SHORT TASK A:
Translate this sentence from the vapor density answer below into Spanish: "I get about #"11.93 L"#, assuming ideality all the way through."
SHORT TASK B:
In the vapor density answer below, retype the passage from "I get about" to "should be well-known..." without any changes.

EXTRACT PROVIDED:
If the vapour density for a gas is #20#, then what is the volume of #"20 g"# of this gas at NTP?

1 Answer
Jun 27, 2017

I get about #"11.93 L"#, assuming ideality all the way through.


This is an old term for the ratio of the density to the density of #"H"_2(g)#...

#rho_V = rho_"gas"/rho_(H_2)#

Densities here are in #"g/L"#. From the ideal gas law,

#PM = rhoRT#,

where #M# is molar mass in #"g/mol"# and the remaining variables should be well-known...

  • #P# is pressure in #"atm"# as long as #R = "0.082057 L"cdot"atm/mol"cdot"K"#.

  • #T# is temperature in #"K"#.

Thus, #rho = (PM)/(RT)#, and the ratio of the densities for ideal gases is the ratio of the molar masses:

#rho_"gas"/rho_(H_2) ~~ (PM_"gas""/"RT)/(PM_(H_2)"/"RT) ~~ M_("gas")/(M_(H_2))#

Thus, the molar mass of the gas is apparently...

DATA SHOWN:
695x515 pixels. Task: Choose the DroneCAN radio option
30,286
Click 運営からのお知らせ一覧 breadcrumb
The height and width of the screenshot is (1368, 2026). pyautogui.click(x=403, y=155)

EXERCISE RESPONSE A:
Obtengo aproximadamente #"11.93 L"#, suponiendo un comportamiento ideal en todo momento.

EXERCISE RESPONSE B:
I get about #"11.93 L"#, assuming ideality all the way through.


This is an old term for the ratio of the density to the density of #"H"_2(g)#...

#rho_V = rho_"gas"/rho_(H_2)#

Densities here are in #"g/L"#. From the ideal gas law,

#PM = rhoRT#,

where #M# is molar mass in #"g/mol"# and the remaining variables should be well-known...